Initial acceleration with opening all 6 carbs at once is a delicate balancing act. I would suggest you get a uni-sync tool and make sure each carb is p***ing the same amount of air at idle so they are synchronized. That should be your starting point. Motorcycle mechanics synchronize multiple carbs all the time. A friend, and motorcycle guy, cured a poor accelerating Astin Martin by using his uni-sync tool and setting all the webers the same. Flat spots went away.
Would I be better off replacing this distributor with a mechanical advance and get rid of the vac? I'm gonna be putting .50 jets in for starters, I wonder if closing the outer 4 carbs idle circuits off will lean those cylinders out? Thanks alot guys!
Vac. canbe locked up.,if you have distributor that also has mec. advan. built in. If it has no mec advan.,you need one that dose. Vac. adv. with 3 or more carb.s is not a working thing for the most part.

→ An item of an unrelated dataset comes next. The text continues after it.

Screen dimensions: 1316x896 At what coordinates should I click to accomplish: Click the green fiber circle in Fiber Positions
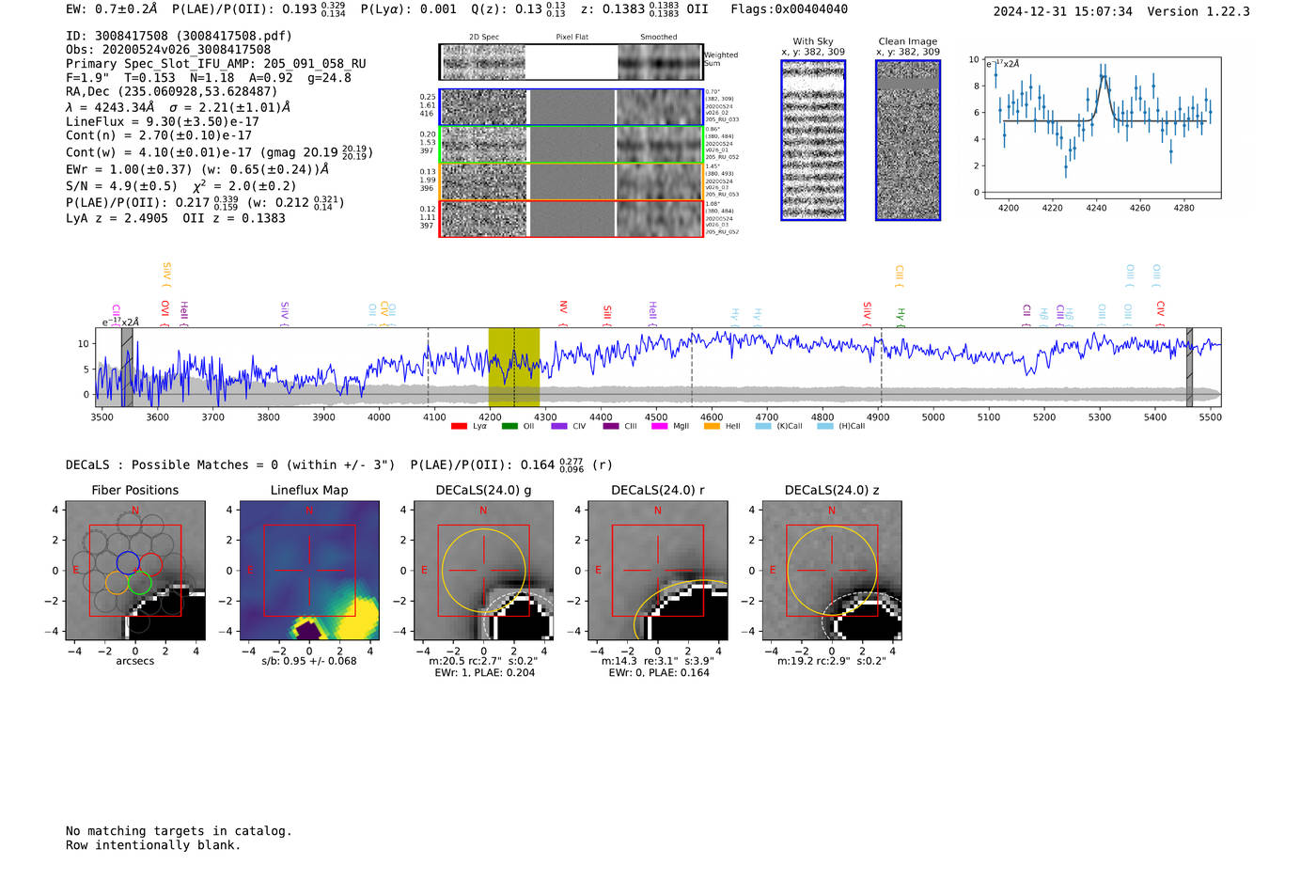(140, 583)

I put size 50 jets in, along with a new coil and distributor. One of my issues might be the vac advance I drilled into the carb, see the pics below, I'm getting fuel in the vac line which might be causing some of my issues?? When I took the car for a spin a little bit ago, I was getting into the throttle and a puff of smoke? was coming out of the carb, it would run decent up until I pushed the gas down, it hesitates and puffs out of the carb
I am not saying if you should, or should not, be using the vac advance. I personally don't. But if you do, you can decide if you want manifold vac or ported vac off the carb. The vac port on the carb is the br*** plug above and to the right of where you drilled the carb. It's 3/8-24 straight thread.